Condemned and mute, for centuries they have been washing the clothes of dalits, giving them haircuts, slaughtering dead cattle, and doing other menial sub-human jobs Tamil Nadu Chief Minister J. Jayalalithaa should read this. This is bound to infuriate her if she really meant what she said a few years ago while seeking votes in Andipatti, that she believes in only one caste: the human caste. It is bad enough that dalits cannot become presidents in reserved panchayats in Tamil Nadu. But shamefully, things are worse for another invisible community living in the state, a faceless, diminished people who are not even a 'mere vote bank' for political parties. A people she may not even know - that they actually exist!
This is something that is hard to believe. A sin that has been covered up for much too long. Unlike the oppressive patterns prevalent in the nation's caste society, here the sinned are the sinners!

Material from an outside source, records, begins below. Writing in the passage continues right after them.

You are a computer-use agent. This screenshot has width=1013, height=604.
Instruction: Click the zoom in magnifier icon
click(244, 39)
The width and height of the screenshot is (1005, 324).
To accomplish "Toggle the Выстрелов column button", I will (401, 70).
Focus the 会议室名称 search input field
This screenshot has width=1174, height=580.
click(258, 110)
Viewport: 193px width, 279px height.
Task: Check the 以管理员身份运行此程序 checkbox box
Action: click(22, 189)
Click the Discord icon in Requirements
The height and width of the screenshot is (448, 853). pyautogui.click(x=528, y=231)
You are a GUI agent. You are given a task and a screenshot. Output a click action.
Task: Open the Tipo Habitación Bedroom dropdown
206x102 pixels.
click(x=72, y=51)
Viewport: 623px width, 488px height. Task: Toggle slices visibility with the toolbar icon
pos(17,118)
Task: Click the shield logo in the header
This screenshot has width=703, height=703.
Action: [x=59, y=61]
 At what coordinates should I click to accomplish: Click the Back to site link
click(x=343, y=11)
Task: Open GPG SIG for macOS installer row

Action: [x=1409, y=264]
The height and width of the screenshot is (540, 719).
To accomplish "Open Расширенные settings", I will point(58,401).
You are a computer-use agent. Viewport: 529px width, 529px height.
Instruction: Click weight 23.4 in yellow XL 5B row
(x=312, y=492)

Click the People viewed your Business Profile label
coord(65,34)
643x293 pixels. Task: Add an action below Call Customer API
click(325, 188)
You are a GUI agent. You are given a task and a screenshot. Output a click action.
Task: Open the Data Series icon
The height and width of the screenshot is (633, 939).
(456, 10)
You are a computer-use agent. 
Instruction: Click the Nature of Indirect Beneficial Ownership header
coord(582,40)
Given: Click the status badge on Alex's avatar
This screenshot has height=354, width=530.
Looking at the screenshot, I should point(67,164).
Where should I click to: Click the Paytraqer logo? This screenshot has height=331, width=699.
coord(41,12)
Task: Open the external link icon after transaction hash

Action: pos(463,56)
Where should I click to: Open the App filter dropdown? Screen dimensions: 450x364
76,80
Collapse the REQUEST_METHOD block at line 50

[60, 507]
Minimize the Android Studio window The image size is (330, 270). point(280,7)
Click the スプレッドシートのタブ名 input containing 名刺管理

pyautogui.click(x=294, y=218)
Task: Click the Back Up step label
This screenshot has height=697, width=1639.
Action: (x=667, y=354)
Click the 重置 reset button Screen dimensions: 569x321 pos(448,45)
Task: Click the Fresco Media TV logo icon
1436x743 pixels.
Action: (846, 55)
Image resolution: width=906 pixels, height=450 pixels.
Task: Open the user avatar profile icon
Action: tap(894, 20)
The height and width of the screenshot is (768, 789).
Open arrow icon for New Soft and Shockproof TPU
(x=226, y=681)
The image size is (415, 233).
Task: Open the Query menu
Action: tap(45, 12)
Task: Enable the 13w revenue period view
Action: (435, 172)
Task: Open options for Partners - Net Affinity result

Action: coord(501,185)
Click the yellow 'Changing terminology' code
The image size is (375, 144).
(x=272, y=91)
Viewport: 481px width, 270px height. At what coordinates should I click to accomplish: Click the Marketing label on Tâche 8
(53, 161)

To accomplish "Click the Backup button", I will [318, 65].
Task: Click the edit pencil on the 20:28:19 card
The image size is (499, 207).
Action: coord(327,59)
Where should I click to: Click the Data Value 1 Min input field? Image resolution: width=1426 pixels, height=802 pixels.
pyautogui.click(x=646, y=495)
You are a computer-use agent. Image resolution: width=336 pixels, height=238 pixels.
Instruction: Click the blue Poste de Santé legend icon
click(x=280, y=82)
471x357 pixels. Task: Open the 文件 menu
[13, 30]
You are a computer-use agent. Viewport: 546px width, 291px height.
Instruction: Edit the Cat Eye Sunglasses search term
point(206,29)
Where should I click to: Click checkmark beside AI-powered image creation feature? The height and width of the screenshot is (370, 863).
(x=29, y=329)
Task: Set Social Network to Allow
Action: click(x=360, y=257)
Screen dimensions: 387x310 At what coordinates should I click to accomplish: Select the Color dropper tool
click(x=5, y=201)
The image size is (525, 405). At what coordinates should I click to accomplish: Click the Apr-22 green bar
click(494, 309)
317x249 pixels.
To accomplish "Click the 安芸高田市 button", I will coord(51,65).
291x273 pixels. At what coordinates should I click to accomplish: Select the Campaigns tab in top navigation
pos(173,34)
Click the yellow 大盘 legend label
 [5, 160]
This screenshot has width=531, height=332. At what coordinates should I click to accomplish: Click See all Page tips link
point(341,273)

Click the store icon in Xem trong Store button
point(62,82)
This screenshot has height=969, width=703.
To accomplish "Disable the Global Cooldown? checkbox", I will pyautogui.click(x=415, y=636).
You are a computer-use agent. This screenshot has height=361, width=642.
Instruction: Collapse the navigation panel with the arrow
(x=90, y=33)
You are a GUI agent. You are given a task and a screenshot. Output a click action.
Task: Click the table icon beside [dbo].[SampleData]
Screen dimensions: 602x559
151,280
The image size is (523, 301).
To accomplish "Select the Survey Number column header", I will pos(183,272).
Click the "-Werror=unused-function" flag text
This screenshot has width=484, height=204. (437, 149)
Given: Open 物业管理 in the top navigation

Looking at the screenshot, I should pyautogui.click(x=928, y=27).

This is the tale of a people who are 'untouchables' even for the 'historical' untouchables. A shocking revelation of a people twice discriminated and daily trampled over.
Meet the Puthirai Vannars, the dhobis for the dalits of Tamil Nadu. A community that's been suffering in silence for ages, in perpetual bondage to the dalits, and living in isolation as 'outcastes' on the fringes of dalit colonies. Denied human rights and self-respect, there is no political leader or party or democratic institution to speak up for them in this big democracy that is India.
Condemned and mute, for centuries, they have been washing the clothes of the dalits, giving them haircuts, slaughtering dead cattle, and doing other menial jobs. To this day, they wash the bloodstained clothes of dalit women in labour, and the clothes of dalit girls who attain puberty. Worse, till a few decades ago, they were shunned as 'unseeables'. It was a curse to even 'look' at them. In those days, the Vannars had to complete their work in the night and stay out of sight of the other castes in the daytime.
If they ventured out during the day, they had to tie a coconut leaf to their body, which they pulled along wherever they went. The frond swept the ground and wiped out their footmarks. They could not even spit on the ground as the others did so routinely. Instead, they had to spit into a halved coconut shell, which hung from their necks. "This horrible practice had been in vogue for hundreds of years. It was the Justice Party that enacted a law abolishing it in 1932. Once declared illegal, the practice slowly faded out," says TM Prakash, a social activist working among Puthirai Vannars in the dalit-dominated Tiruvannamalai district. Not much headway has been made after that landmark social reform.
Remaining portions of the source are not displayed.